GIVEN TEXT →
## START
Visiting from Beijing: Prof. Li Yue, Dr. Eva Sternfeld, Benny Haerlin, Prof. Dong Hongmin, Rita Merkle

Eminent visitors on the weekend: Professors Li Yue and Dong Hongmin (surname before first name is the rule in China) from the Chinese Academy of Agricultural Sciences in Beijing completed their four-day study trip on climate and agriculture organized by the German-Chinese Agricultural Center after visits to leading agricultural research institutions and institutes in Germany with a tour of our Global Field.

We digged out our best green tea and had an intensive conversation with the two scientists about the fundamental transformations agriculture is going through in this country and in China. Ms. Dong Hongmin is Deputy Director of the Academy’s Institute for Environment and Sustainability. She still knows the new Secretary General of the World Food Organisation, FAO, Dr.Qu from her student days and expects him to continue the new course of the FAO in the direction of sustainability. “After all, agroecology is an invention from China,” Professor Li added, smiling, ” since more than 5000 years!” Both are also experts in the International Panel on Climate Change IPCC.
## END
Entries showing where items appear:
## START
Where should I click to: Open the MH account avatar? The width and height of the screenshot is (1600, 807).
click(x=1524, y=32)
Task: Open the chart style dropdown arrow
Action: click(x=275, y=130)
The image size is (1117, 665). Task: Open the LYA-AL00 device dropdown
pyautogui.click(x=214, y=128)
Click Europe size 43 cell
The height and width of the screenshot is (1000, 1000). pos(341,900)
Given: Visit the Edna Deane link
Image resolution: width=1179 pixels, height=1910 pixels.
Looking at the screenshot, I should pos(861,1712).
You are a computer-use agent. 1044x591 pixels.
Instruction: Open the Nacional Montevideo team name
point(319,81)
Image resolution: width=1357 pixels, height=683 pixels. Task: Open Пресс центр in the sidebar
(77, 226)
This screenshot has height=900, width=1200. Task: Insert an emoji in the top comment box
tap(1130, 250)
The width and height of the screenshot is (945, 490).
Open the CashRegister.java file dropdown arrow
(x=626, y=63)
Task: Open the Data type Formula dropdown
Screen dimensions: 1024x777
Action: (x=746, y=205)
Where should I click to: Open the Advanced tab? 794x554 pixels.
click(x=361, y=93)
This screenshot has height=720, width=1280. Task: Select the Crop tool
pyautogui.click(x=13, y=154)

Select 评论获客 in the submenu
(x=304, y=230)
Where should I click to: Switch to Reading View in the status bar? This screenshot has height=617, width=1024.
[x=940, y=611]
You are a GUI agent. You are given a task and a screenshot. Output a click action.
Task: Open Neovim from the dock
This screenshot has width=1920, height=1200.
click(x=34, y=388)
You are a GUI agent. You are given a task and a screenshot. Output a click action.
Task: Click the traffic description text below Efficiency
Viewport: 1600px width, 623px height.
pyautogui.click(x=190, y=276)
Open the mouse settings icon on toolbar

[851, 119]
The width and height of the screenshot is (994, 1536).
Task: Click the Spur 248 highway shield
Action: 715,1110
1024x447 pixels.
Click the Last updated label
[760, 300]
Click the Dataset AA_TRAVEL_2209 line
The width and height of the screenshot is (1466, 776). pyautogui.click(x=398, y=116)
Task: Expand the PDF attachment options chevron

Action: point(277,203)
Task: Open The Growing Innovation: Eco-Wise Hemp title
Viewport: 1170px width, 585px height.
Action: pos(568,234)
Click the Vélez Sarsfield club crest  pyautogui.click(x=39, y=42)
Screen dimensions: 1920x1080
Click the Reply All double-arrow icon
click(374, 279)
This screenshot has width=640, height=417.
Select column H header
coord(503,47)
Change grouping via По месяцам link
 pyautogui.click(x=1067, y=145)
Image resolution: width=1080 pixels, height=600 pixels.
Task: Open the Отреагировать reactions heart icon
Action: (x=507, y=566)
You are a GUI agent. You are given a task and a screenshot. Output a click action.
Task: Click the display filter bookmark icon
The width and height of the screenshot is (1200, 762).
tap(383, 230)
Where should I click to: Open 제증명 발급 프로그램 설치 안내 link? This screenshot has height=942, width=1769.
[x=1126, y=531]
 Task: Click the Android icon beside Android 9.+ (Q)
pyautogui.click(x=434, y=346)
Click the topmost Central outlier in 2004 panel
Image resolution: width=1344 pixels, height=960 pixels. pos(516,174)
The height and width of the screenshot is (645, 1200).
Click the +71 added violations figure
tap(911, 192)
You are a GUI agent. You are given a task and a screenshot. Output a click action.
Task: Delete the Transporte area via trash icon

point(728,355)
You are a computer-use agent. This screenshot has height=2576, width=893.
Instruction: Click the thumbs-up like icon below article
## END
STATED GOAL A →
Please transcribe the Beijing visit passage between "We digged out" and "Climate Change IPCC.", inclusive.
STATED GOAL B →
Pull out every line of the records that contains the string "This", matching case exactly.
The Beijing visit passage and the records come from unrelated sources.

TASK ANSWER A →
We digged out our best green tea and had an intensive conversation with the two scientists about the fundamental transformations agriculture is going through in this country and in China. Ms. Dong Hongmin is Deputy Director of the Academy’s Institute for Environment and Sustainability. She still knows the new Secretary General of the World Food Organisation, FAO, Dr.Qu from her student days and expects him to continue the new course of the FAO in the direction of sustainability. “After all, agroecology is an invention from China,” Professor Li added, smiling, ” since more than 5000 years!” Both are also experts in the International Panel on Climate Change IPCC.

TASK ANSWER B →
This screenshot has height=900, width=1200. Task: Insert an emoji in the top comment box
This screenshot has height=720, width=1280. Task: Select the Crop tool
Where should I click to: Switch to Reading View in the status bar? This screenshot has height=617, width=1024.
This screenshot has width=1920, height=1200.
This screenshot has width=640, height=417.
Where should I click to: Open 제증명 발급 프로그램 설치 안내 link? This screenshot has height=942, width=1769.
You are a computer-use agent. This screenshot has height=2576, width=893.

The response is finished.